*** Opening Materials provided ***
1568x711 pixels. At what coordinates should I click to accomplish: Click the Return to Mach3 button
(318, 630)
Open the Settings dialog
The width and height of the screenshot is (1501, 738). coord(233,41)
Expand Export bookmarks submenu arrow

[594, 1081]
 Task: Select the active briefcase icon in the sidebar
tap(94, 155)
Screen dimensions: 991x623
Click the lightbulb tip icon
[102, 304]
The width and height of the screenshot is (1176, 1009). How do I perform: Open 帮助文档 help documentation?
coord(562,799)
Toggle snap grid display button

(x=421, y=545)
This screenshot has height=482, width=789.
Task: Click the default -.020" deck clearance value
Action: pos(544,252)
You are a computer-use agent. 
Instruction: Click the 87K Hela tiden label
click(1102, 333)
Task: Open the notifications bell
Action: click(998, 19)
*** Closing Materials provided ***
What is needed: What is needed is a word-for-word copy of all the entries.

Solution to this exercise:
1568x711 pixels. At what coordinates should I click to accomplish: Click the Return to Mach3 button
(318, 630)
Open the Settings dialog
The width and height of the screenshot is (1501, 738). coord(233,41)
Expand Export bookmarks submenu arrow

[594, 1081]
 Task: Select the active briefcase icon in the sidebar
tap(94, 155)
Screen dimensions: 991x623
Click the lightbulb tip icon
[102, 304]
The width and height of the screenshot is (1176, 1009). How do I perform: Open 帮助文档 help documentation?
coord(562,799)
Toggle snap grid display button

(x=421, y=545)
This screenshot has height=482, width=789.
Task: Click the default -.020" deck clearance value
Action: pos(544,252)
You are a computer-use agent. 
Instruction: Click the 87K Hela tiden label
click(1102, 333)
Task: Open the notifications bell
Action: click(998, 19)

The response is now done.